Akademik Veri Yönetim Sistemi
World Immune Regulation Meeting XVIII 2024, Chur, İsviçre, 13 - 16 Mart 2024, cilt.18, sa.12, ss.56
Damage to the integrity of epithelial barriers, particularly in the gut and respiratory tracts, can lead to increased permeability, allowing microbial translocation into the bloodstream. This study aims to elucidate the dynamics of the blood microbiome associated with epithelial barrier damage and assess the influence of physiological conditions. Blood samples were separated into buffy-coat, plasma, red blood cells (RBCs), peripheral blood mononuclear cells (PBMC), and polymorphonuclear-leukocytes (PMNs) to measure bacterial DNA and understand microbial translocation.
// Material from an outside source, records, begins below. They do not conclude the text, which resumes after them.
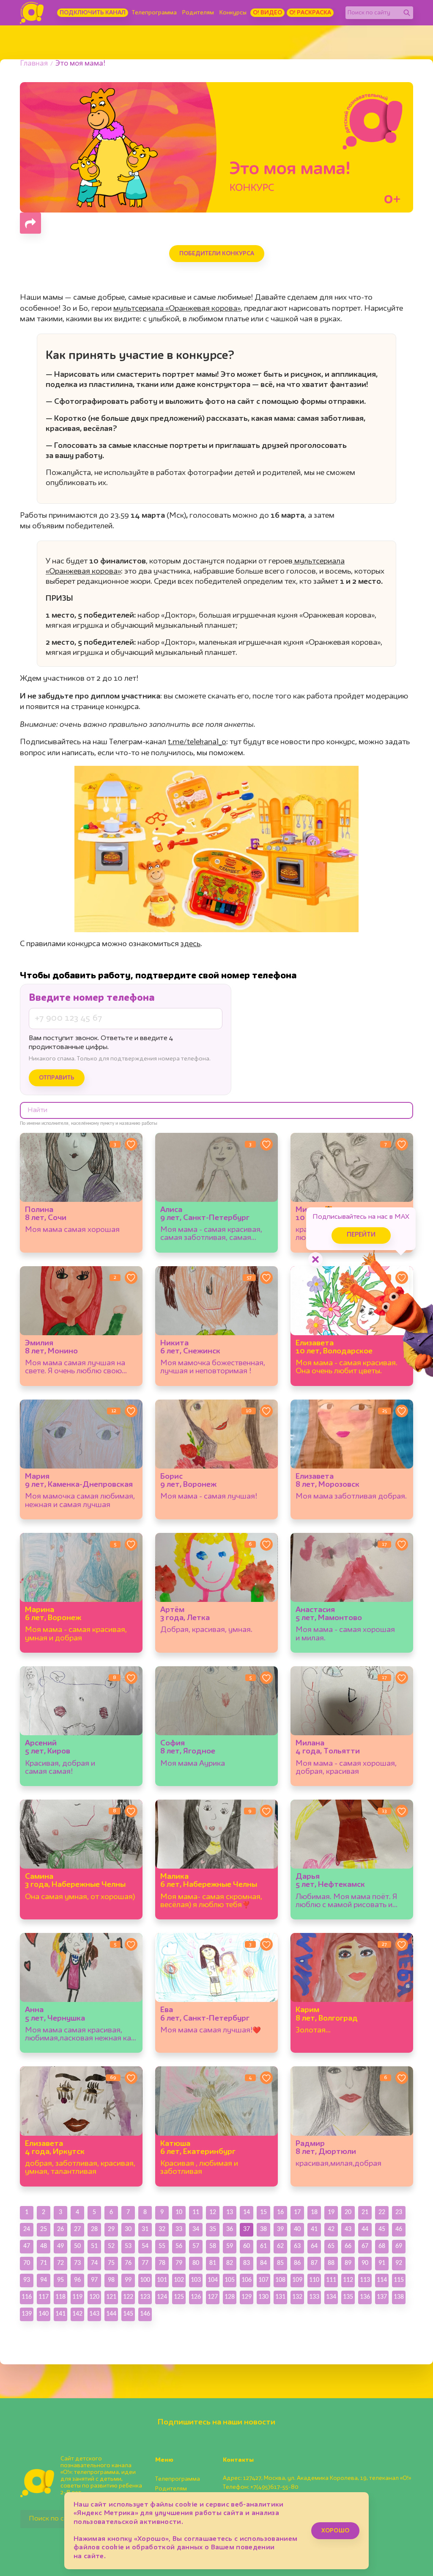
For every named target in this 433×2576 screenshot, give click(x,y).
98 (111, 2280)
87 (314, 2263)
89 (348, 2263)
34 (195, 2229)
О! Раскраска (310, 12)
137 (382, 2297)
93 (26, 2280)
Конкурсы (233, 12)
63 (297, 2246)
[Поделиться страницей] (30, 223)
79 (178, 2263)
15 (263, 2212)
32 (162, 2229)
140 (43, 2314)
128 (230, 2297)
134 (331, 2297)
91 (381, 2263)
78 (162, 2263)
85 (280, 2263)
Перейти (361, 1235)
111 (331, 2280)
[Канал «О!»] (32, 13)
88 (331, 2263)
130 (263, 2297)
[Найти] (406, 12)
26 (60, 2229)
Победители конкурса (216, 253)
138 (399, 2297)
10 (178, 2212)
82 (229, 2263)
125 (179, 2297)
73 (77, 2263)
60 (246, 2246)
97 (94, 2280)
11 (195, 2212)
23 (398, 2212)
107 (263, 2280)
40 (297, 2229)
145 (128, 2314)
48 (43, 2246)
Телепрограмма (154, 12)
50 (77, 2246)
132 (297, 2297)
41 (314, 2229)
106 (246, 2280)
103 (196, 2280)
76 (128, 2263)
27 (77, 2229)
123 (145, 2297)
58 (212, 2246)
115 (399, 2280)
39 (280, 2229)
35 (212, 2229)
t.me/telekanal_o (197, 742)
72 (60, 2263)
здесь (190, 944)
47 (26, 2246)
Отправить (56, 1077)
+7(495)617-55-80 (274, 2487)
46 (398, 2229)
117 (43, 2297)
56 (178, 2246)
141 (60, 2314)
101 (162, 2280)
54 (145, 2246)
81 (212, 2263)
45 (381, 2229)
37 (246, 2229)
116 (27, 2297)
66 (348, 2246)
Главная (34, 64)
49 (60, 2246)
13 (229, 2212)
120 (94, 2297)
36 (229, 2229)
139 (27, 2314)
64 (314, 2246)
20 (348, 2212)
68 (381, 2246)
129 (246, 2297)
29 (111, 2229)
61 (263, 2246)
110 (314, 2280)
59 (229, 2246)
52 (111, 2246)
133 (314, 2297)
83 (246, 2263)
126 (196, 2297)
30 (128, 2229)
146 (145, 2314)
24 (26, 2229)
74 (94, 2263)
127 (213, 2297)
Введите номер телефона (92, 998)
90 (365, 2263)
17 (297, 2212)
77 (145, 2263)
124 (162, 2297)
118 (60, 2297)
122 (128, 2297)
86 (297, 2263)
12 (212, 2212)
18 (314, 2212)
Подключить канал (93, 12)
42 (331, 2229)
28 (94, 2229)
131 (280, 2297)
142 (77, 2314)
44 (365, 2229)
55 (162, 2246)
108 (280, 2280)
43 (348, 2229)
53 (128, 2246)
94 (43, 2280)
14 (246, 2212)
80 (195, 2263)
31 (145, 2229)
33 (178, 2229)
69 (398, 2246)
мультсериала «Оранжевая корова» (177, 308)
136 (365, 2297)
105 (230, 2280)
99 (128, 2280)
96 (77, 2280)
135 (348, 2297)
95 (60, 2280)
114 (382, 2280)
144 (111, 2314)
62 (280, 2246)
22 (381, 2212)
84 (263, 2263)
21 (365, 2212)
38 (263, 2229)
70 (26, 2263)
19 (331, 2212)
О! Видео (267, 12)
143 (94, 2314)
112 (348, 2280)
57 (195, 2246)
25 (43, 2229)
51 (94, 2246)
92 (398, 2263)
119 (77, 2297)
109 (297, 2280)
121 (111, 2297)
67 (365, 2246)
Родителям (198, 12)
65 (331, 2246)
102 (179, 2280)
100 (145, 2280)
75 (111, 2263)
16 (280, 2212)
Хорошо (335, 2530)
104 (213, 2280)
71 (43, 2263)
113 (365, 2280)
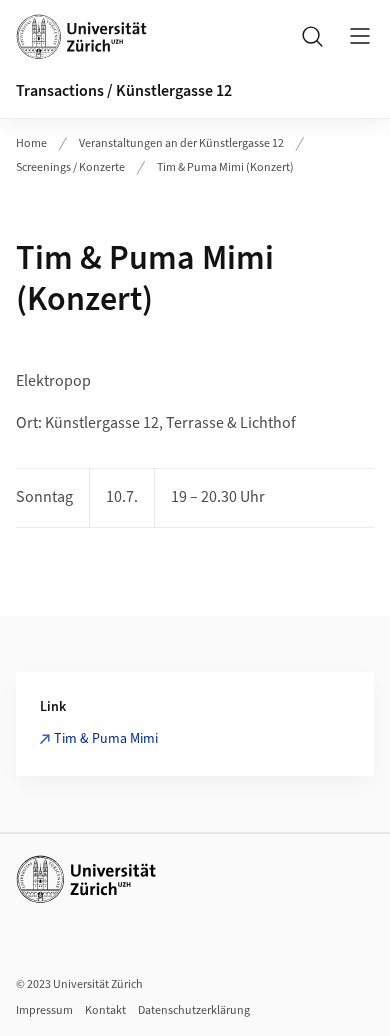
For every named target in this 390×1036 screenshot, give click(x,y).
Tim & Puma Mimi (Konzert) (225, 167)
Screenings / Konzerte (70, 167)
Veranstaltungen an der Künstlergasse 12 (181, 143)
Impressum (44, 1010)
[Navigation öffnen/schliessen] (360, 36)
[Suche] (312, 36)
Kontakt (105, 1010)
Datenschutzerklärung (194, 1010)
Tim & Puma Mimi (106, 739)
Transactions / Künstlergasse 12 (124, 91)
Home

Next-generation sequencing was employed to analyze the blood microbiome of participants with varying levels of epithelial barrier integrity, including healthy individuals and those with obesity, known for weakened barrier function and dysbiosis. Our analysis revealed that the buffy-coat contained 89.77% of the total circulating bacterial DNA, underscoring its role in immune defense and pathogen capture. Surprisingly, RBCs harbored 10.2% of the circulating bacterial DNA, indicating a previously unexplored pathway for microbiome interaction. In contrast, plasma contained negligible bacterial DNA, reinforcing its role primarily as a transport medium. 29.36% of the bacterial DNA in the buffy coat was found in PBMCs and 70.64% in PMNs. Comparative microbial profiling of individuals with varying epithelial barrier integrity showed a marked prevalence of Burkholderiaceae, Propionibacteriaceae, and Alcaligenaceae, with notable fluctuations between samples. Our findings substantiate the hypothesis that epithelial barrier damage facilitates microbial translocation into the bloodstream, leading to distinct alterations in microbial DNA in the blood. Notably, the buffy-coat emerged as a primary site for bacterial DNA, suggesting its significant role in immune response and pathogen capture. The presence of bacterial DNA in RBCs introduces a novel avenue for microbiome-blood interactions, previously underexplored. Furthermore, the negligible amount of bacterial DNA found in plasma underscores its potential as a practical marker for assessing microbial translocation and epithelial barrier integrity, offering a less invasive means to monitor health and disease states.